(Stored records)
------------------------------

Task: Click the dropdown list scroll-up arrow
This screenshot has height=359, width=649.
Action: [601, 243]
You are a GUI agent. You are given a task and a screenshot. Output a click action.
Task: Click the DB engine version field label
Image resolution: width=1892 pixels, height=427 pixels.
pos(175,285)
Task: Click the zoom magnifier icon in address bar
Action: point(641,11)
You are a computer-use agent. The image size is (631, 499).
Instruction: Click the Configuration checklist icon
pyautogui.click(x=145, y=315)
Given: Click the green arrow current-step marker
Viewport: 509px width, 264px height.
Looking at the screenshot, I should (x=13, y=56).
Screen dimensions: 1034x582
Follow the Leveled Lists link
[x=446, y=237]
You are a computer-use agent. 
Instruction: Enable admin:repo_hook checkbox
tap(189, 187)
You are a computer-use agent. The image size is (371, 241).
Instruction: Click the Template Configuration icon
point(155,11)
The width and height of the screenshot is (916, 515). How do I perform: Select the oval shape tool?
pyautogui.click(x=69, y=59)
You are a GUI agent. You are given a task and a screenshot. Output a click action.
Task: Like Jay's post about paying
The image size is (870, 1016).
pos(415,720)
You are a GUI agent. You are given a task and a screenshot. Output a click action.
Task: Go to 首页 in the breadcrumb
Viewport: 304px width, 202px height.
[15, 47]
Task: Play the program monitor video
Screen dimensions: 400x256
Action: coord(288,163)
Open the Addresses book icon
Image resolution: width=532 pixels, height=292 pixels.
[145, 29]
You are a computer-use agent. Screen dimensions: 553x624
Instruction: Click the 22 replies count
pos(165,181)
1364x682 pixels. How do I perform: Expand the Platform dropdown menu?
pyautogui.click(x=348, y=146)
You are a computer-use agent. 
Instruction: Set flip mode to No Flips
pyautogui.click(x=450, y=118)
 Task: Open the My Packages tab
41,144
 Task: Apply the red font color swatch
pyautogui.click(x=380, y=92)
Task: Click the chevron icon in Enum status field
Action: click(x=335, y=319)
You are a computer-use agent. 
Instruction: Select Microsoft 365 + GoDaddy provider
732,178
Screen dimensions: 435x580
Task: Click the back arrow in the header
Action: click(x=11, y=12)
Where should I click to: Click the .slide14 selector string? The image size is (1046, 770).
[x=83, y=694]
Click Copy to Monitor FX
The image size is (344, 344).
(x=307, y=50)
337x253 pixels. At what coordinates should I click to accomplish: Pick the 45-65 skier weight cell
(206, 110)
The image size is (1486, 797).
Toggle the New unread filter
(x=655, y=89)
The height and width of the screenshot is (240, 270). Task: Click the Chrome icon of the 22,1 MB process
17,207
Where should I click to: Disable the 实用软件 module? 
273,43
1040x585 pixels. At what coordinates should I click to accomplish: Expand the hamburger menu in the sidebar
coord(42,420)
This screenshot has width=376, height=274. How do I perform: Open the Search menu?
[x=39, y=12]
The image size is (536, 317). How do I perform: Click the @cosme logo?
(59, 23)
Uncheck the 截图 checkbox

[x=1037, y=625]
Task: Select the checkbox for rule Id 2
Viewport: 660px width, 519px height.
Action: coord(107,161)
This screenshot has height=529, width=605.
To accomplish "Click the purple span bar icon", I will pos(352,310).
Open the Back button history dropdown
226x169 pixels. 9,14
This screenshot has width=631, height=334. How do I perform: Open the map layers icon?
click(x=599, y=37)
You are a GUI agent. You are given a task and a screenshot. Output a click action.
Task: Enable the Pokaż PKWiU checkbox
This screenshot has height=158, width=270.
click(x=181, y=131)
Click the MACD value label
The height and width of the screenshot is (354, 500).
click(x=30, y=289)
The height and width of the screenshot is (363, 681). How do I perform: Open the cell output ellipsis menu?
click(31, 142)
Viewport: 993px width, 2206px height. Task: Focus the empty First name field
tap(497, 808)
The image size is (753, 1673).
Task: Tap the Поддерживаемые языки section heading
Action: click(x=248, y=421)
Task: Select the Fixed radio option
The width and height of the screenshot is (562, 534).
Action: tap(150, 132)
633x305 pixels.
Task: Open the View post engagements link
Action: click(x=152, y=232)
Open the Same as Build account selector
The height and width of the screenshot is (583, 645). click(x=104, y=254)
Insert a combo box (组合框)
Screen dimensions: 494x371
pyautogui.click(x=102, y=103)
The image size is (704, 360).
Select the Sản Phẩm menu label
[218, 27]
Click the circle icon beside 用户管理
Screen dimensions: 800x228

------------------------------

* _What needs to be done_
So that nothing is lost, transcribe each entry exactly as written.

* _Exercise answer_
Task: Click the dropdown list scroll-up arrow
This screenshot has height=359, width=649.
Action: [601, 243]
You are a GUI agent. You are given a task and a screenshot. Output a click action.
Task: Click the DB engine version field label
Image resolution: width=1892 pixels, height=427 pixels.
pos(175,285)
Task: Click the zoom magnifier icon in address bar
Action: point(641,11)
You are a computer-use agent. The image size is (631, 499).
Instruction: Click the Configuration checklist icon
pyautogui.click(x=145, y=315)
Given: Click the green arrow current-step marker
Viewport: 509px width, 264px height.
Looking at the screenshot, I should (x=13, y=56).
Screen dimensions: 1034x582
Follow the Leveled Lists link
[x=446, y=237]
You are a computer-use agent. 
Instruction: Enable admin:repo_hook checkbox
tap(189, 187)
You are a computer-use agent. The image size is (371, 241).
Instruction: Click the Template Configuration icon
point(155,11)
The width and height of the screenshot is (916, 515). How do I perform: Select the oval shape tool?
pyautogui.click(x=69, y=59)
You are a GUI agent. You are given a task and a screenshot. Output a click action.
Task: Like Jay's post about paying
The image size is (870, 1016).
pos(415,720)
You are a GUI agent. You are given a task and a screenshot. Output a click action.
Task: Go to 首页 in the breadcrumb
Viewport: 304px width, 202px height.
[15, 47]
Task: Play the program monitor video
Screen dimensions: 400x256
Action: coord(288,163)
Open the Addresses book icon
Image resolution: width=532 pixels, height=292 pixels.
[145, 29]
You are a computer-use agent. Screen dimensions: 553x624
Instruction: Click the 22 replies count
pos(165,181)
1364x682 pixels. How do I perform: Expand the Platform dropdown menu?
pyautogui.click(x=348, y=146)
You are a computer-use agent. 
Instruction: Set flip mode to No Flips
pyautogui.click(x=450, y=118)
 Task: Open the My Packages tab
41,144
 Task: Apply the red font color swatch
pyautogui.click(x=380, y=92)
Task: Click the chevron icon in Enum status field
Action: click(x=335, y=319)
You are a computer-use agent. 
Instruction: Select Microsoft 365 + GoDaddy provider
732,178
Screen dimensions: 435x580
Task: Click the back arrow in the header
Action: click(x=11, y=12)
Where should I click to: Click the .slide14 selector string? The image size is (1046, 770).
[x=83, y=694]
Click Copy to Monitor FX
The image size is (344, 344).
(x=307, y=50)
337x253 pixels. At what coordinates should I click to accomplish: Pick the 45-65 skier weight cell
(206, 110)
The image size is (1486, 797).
Toggle the New unread filter
(x=655, y=89)
The height and width of the screenshot is (240, 270). Task: Click the Chrome icon of the 22,1 MB process
17,207
Where should I click to: Disable the 实用软件 module? 
273,43
1040x585 pixels. At what coordinates should I click to accomplish: Expand the hamburger menu in the sidebar
coord(42,420)
This screenshot has width=376, height=274. How do I perform: Open the Search menu?
[x=39, y=12]
The image size is (536, 317). How do I perform: Click the @cosme logo?
(59, 23)
Uncheck the 截图 checkbox

[x=1037, y=625]
Task: Select the checkbox for rule Id 2
Viewport: 660px width, 519px height.
Action: coord(107,161)
This screenshot has height=529, width=605.
To accomplish "Click the purple span bar icon", I will pos(352,310).
Open the Back button history dropdown
226x169 pixels. 9,14
This screenshot has width=631, height=334. How do I perform: Open the map layers icon?
click(x=599, y=37)
You are a GUI agent. You are given a task and a screenshot. Output a click action.
Task: Enable the Pokaż PKWiU checkbox
This screenshot has height=158, width=270.
click(x=181, y=131)
Click the MACD value label
The height and width of the screenshot is (354, 500).
click(x=30, y=289)
The height and width of the screenshot is (363, 681). How do I perform: Open the cell output ellipsis menu?
click(31, 142)
Viewport: 993px width, 2206px height. Task: Focus the empty First name field
tap(497, 808)
The image size is (753, 1673).
Task: Tap the Поддерживаемые языки section heading
Action: click(x=248, y=421)
Task: Select the Fixed radio option
The width and height of the screenshot is (562, 534).
Action: tap(150, 132)
633x305 pixels.
Task: Open the View post engagements link
Action: click(x=152, y=232)
Open the Same as Build account selector
The height and width of the screenshot is (583, 645). click(x=104, y=254)
Insert a combo box (组合框)
Screen dimensions: 494x371
pyautogui.click(x=102, y=103)
The image size is (704, 360).
Select the Sản Phẩm menu label
[218, 27]
Click the circle icon beside 用户管理
Screen dimensions: 800x228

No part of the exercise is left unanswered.